*SET EXERCISE A*:
Summarize the film review in two sentences.
*SET EXERCISE B*:
Rewrite the paragraph of the film review that begins "In Aronofsky's eye here" in two shorter sentences, keeping its main facts.
*SET EXERCISE C*:
Translate this sentence from the film review into Spanish: "Later, Man's wife, Woman (Michelle Pfeiffer), arrives and makes herself obnoxiously at home."

*TEXT*:
He does have an external existence: He is not "Father" but "Him." He is able to leave the house — she never does — and he is a writer, a poet, someone with work that bears no connection to her, beyond how, of course, she serves as his muse, his "inspiration." She literally does nothing but serve him: She is renovating the house, which burned down before they met. She wants to "make a paradise" for him. She has no other desire.

But paradise is invaded: One of Him's stalkerish fans, Man (Ed Harris), stops by for a visit and won't leave. Later, Man's wife, Woman (Michelle Pfeiffer), arrives and makes herself obnoxiously at home. Woman is also pretty much defined solely as a mother, to adult offspring Oldest Son and Younger Brother (played by real-life brothers Domhnall and Brian Gleeson). If that "paradise" was a tip-off, the Cain-and-Abel dynamic between the adult sons cements it. Aronofsky is going to wallow in a tortured literalism not only about literary creation but capital-C Creation — but only from a narrow and abhorrently misogynistic perspective: Men create, and Create, and women suffer for men's art, and for men's religion.

In Aronofsky's eye here, there is no vision or imagination that comes from the mind of a woman: Mother dresses in drab grays, and she's painting Him's house in the same noncolors. The creativity of men, however! Wow: It is chaotic and violent, apocalyptic, even. It's an excitement that Him craves, and encourages, and too bad if Mother will become a victim of it.

Mother exists for no purpose in this tale except so that abuse may be heaped upon her, and so that she may be venerated by Him for it. But that is also the purpose of Mother to mother! The most generous interpretation of Aronofsky's intent here is that he wants to condemn the reduction of women to dehumanized objects and brutalized symbols in both the overarching mythology of our culture and in the prosaic daily operations of Big Entertainment. Aronofsky may even think he is sympathetic to Mother: The entire film is seen through her eyes, and intimate handheld cameras give us her sickened perspective on events that are menacing her. But it's the same hatred for women masquerading as feminism that a slasher flick engages in when it sexualizes a final girl's terror for the titillation of the audience.

You don't counter the awful crap that gets piled on women by our culture, High or Low, by piling on more of the same awful crap. If mother! really wanted to decry the way women are abused and men are deified, it wouldn't merely slather an arty veneer on more of the same-old same-old.

*DATA*:
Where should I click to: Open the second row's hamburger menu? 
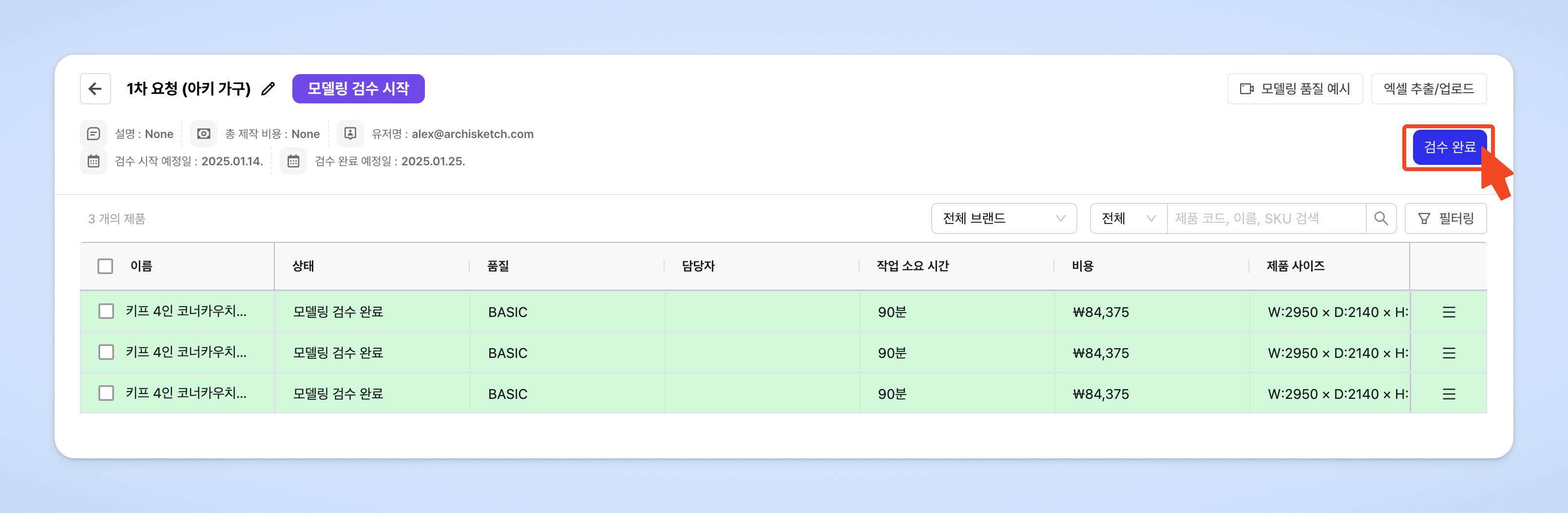pos(1448,353)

*OUTPUT A*:
The review argues that the film mother! reduces its female protagonist, Mother, to a figure who exists only to serve Him, a male writer, and to suffer as a victim of his chaotic and violent creativity. It contends that, even if Aronofsky means to condemn the dehumanization of women, the film repeats the same hatred of women it might claim to decry, much as a slasher film does.

*OUTPUT B*:
According to the review, the film grants women no vision or imagination: Mother wears drab grays and paints Him's house in the same noncolors. Men's creativity, by contrast, is chaotic, violent, and even apocalyptic, and Him craves and encourages it even if Mother becomes its victim.

*OUTPUT C*:
Más tarde, la esposa de Man, Woman (Michelle Pfeiffer), llega y se pone insoportablemente cómoda, como si estuviera en su propia casa.